Task statement:
From the listing below, pull out every line that contains the word "Google" and copy each one in full.

Recorded data:

● ● ● ●

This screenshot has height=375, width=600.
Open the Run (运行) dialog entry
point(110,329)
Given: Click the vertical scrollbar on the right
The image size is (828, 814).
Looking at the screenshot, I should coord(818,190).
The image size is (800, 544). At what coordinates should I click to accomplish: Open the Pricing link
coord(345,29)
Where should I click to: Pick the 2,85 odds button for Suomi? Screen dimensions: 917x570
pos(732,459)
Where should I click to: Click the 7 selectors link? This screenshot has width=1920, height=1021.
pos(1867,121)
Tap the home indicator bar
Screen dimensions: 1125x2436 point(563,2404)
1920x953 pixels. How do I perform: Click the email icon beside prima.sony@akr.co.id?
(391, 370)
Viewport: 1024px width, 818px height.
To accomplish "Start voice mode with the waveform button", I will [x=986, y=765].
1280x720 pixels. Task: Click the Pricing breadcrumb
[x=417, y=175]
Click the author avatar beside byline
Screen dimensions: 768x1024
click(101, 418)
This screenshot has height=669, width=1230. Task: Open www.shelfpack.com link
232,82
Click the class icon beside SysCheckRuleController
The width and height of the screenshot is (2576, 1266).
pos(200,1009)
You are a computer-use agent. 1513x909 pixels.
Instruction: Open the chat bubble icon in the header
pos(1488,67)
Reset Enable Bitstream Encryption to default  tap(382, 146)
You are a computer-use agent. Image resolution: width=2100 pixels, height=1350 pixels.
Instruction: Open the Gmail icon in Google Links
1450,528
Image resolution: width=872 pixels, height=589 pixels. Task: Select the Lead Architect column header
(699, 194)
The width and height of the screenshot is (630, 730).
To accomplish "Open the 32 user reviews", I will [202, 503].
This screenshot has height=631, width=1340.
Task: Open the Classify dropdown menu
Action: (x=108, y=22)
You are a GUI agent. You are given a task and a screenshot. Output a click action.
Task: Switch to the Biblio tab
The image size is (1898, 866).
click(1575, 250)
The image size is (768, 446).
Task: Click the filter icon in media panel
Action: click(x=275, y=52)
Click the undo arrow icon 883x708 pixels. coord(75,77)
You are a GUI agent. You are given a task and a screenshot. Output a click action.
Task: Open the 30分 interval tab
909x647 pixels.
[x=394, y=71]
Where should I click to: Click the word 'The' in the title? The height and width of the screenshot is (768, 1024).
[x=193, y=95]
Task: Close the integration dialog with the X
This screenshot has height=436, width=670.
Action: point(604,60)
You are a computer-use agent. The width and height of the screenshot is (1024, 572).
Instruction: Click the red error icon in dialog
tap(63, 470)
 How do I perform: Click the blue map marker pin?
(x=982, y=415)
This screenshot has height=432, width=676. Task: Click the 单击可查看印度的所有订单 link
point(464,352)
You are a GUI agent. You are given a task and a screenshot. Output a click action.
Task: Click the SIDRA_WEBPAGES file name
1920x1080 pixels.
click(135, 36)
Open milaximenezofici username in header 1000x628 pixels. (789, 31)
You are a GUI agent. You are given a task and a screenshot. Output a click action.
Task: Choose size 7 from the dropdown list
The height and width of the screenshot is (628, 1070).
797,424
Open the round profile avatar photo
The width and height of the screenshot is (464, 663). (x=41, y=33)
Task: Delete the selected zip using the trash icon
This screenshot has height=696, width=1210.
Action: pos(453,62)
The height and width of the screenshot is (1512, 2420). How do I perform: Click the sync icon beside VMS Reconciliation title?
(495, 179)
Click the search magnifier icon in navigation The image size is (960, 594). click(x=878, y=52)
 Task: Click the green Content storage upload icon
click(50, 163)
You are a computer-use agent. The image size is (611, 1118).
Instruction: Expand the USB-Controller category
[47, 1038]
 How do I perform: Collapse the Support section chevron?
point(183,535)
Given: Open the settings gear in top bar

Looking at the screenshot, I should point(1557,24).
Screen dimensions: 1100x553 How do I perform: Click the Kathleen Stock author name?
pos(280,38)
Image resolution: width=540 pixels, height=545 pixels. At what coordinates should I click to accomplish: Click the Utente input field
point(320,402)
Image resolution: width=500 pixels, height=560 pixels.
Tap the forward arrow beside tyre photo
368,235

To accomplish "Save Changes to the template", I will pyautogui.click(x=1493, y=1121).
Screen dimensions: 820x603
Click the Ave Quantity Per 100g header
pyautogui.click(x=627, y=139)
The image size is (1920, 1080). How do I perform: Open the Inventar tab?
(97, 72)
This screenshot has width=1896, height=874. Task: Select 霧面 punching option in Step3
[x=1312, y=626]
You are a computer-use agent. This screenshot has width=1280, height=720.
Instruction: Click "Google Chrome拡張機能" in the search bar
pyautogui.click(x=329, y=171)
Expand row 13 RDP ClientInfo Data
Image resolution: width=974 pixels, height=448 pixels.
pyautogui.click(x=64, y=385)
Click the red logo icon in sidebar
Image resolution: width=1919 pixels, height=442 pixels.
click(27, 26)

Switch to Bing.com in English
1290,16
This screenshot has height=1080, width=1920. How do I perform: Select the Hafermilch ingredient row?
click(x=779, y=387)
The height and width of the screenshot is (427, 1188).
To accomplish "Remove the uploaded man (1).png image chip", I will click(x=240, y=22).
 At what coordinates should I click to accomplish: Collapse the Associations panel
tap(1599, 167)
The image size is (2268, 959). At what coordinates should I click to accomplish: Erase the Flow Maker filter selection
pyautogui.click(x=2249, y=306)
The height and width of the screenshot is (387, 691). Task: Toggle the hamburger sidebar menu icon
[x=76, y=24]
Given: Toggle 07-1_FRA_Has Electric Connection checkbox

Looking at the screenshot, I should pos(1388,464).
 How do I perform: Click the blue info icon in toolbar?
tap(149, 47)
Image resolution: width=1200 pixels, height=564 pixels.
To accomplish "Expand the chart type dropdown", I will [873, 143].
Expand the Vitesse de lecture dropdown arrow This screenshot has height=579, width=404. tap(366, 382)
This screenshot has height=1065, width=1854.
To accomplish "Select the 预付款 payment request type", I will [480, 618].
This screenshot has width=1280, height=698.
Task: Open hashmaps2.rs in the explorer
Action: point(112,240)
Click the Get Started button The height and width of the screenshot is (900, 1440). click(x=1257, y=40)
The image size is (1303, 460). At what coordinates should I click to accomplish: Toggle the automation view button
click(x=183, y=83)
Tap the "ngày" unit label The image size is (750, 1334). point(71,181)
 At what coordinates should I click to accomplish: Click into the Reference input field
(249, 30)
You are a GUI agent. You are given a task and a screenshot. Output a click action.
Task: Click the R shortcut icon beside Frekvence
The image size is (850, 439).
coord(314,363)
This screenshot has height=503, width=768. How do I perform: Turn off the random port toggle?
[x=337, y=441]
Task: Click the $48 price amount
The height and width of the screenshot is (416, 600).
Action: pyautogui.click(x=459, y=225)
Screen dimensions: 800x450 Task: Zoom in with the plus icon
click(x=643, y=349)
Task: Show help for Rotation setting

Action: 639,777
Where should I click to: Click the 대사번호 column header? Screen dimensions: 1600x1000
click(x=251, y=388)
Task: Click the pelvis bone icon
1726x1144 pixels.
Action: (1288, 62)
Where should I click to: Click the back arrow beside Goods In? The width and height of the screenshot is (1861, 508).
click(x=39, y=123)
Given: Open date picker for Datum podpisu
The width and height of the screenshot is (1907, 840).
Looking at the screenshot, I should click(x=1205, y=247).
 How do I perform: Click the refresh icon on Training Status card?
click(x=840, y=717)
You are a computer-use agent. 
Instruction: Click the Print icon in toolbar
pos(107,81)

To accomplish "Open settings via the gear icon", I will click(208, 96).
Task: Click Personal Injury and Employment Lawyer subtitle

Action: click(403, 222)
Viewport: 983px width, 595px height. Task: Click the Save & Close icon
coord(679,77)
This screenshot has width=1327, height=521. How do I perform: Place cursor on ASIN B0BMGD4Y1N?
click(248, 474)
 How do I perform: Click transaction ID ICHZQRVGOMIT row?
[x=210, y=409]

● ● ● ●

Solution for this exercise:
Instruction: Open the Gmail icon in Google Links
Instruction: Click "Google Chrome拡張機能" in the search bar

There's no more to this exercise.